As healthcare workers, we are in a unique position to provide comfort and specialized care of a patient who is facing death.  Even an Environmental Services employee or Dietary Aide can help improve the quality of life for a dying patient.  A simple smile or a warm “Hello!” can make a difference in some patient’s day.  For those of us with specialized training, we may, too often, evaluate laboratory results and attempt to manage symptoms, always hoping for a cure.  In the majority of cases, there is a cure, or at least some therapy or procedure that may be performed to provide some quality of life for the patient and his or her loved ones.  In the end, regardless of our level of knowledge or our professional title, we are each human and in need of human contact and interaction.  Holding someone’s hand for a moment, pausing to really listen to the needs of our patient, speaking with the patient in a way that the patient can comprehend, and with honesty and empathy.  These are things that our patient’s need and deserve.  I have heard it reported that patient’s enter a healthcare facility with the expectation that all of the staff members are technically qualified and that the reason they come into a particular facility is not that the staff members are greater technical experts but, rather, that the caregivers at the particular place are compassionate and empathetic.  In “Final Gifts,” Callanan and Kelley, make a strong case that those who are dying are very aware of their own impending death.  They need to be comforted but not pitied.  They need to be respected.  They seek to be understood.  As healthcare workers, we need to be attuned to the communications of our dying patient’s as they may share something that would otherwise be missed or dismissed as delusional rantings.
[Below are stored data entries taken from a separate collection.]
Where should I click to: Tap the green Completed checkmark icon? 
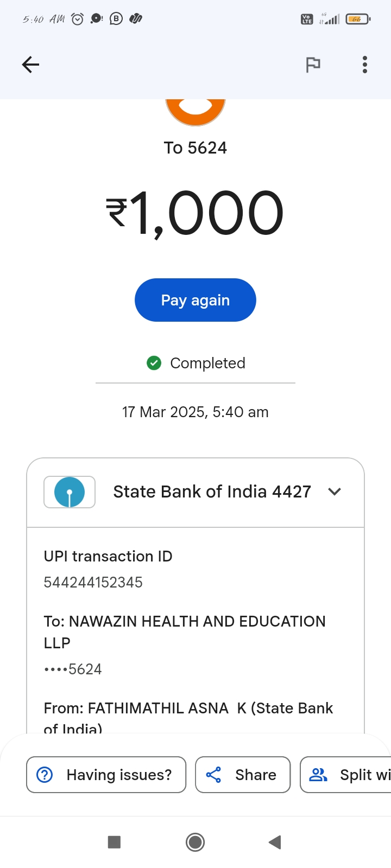154,363
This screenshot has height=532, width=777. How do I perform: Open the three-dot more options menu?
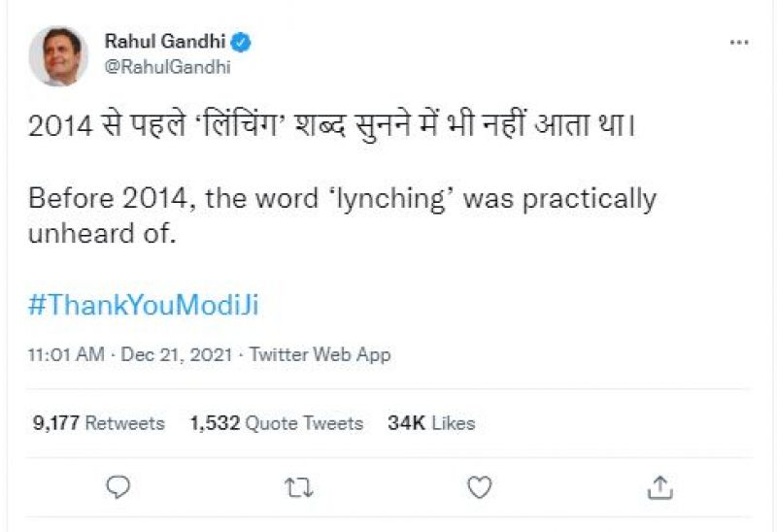pyautogui.click(x=739, y=43)

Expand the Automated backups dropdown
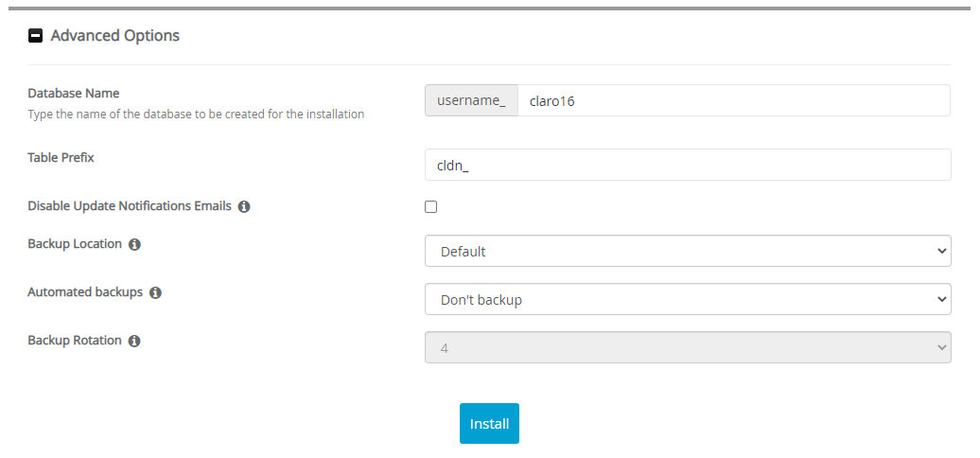(687, 300)
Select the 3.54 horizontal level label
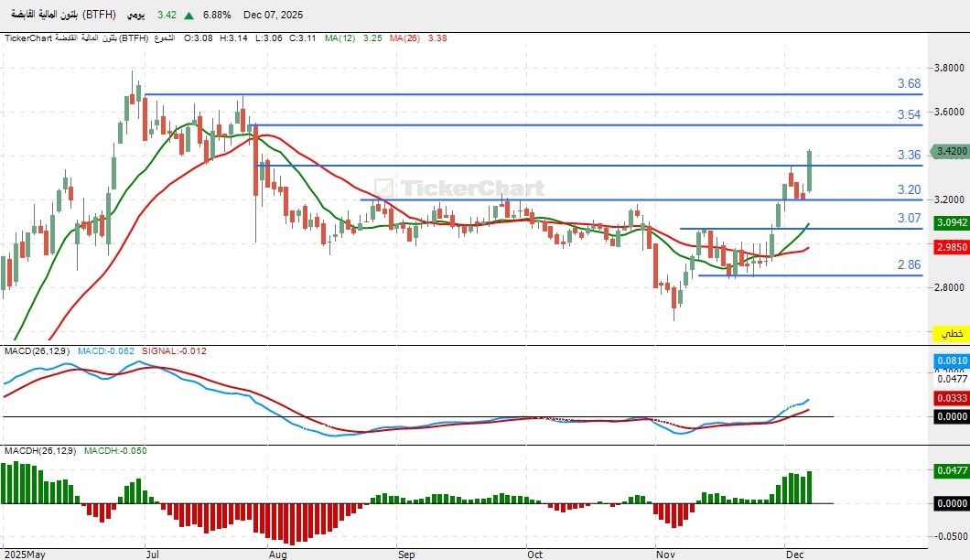The width and height of the screenshot is (970, 560). tap(909, 114)
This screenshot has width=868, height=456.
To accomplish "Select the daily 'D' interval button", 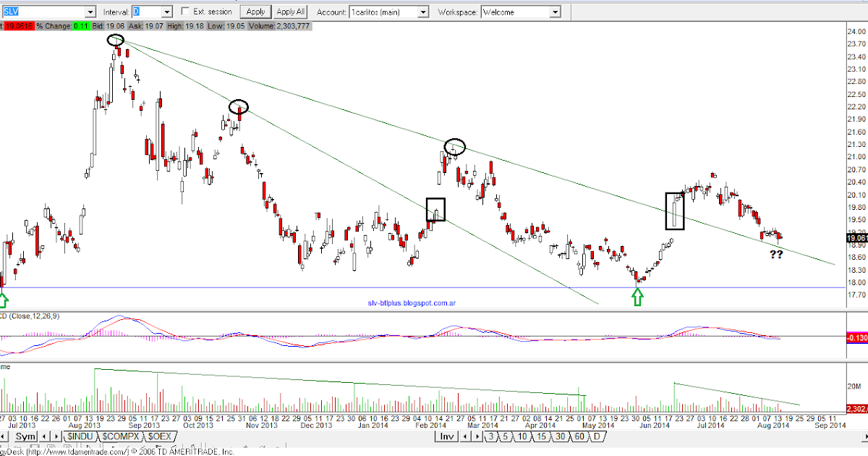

As a healthcare worker, who has been a patient, and likely will be a patient again, I have recognized that there are hundreds of little things that sometimes get missed by the trained professionals tasked with providing effective and efficient care.  One thing I must say is that all of the nurses and doctors and lab technicians and radiology technicians and ultrasound technicians and housekeepers and dietary staff that provided care for me have not missed one important thing when caring for me, and that is that I am an individual, and that I have greatly appreciated their empathy and compassion as much as their technical skill and expertise.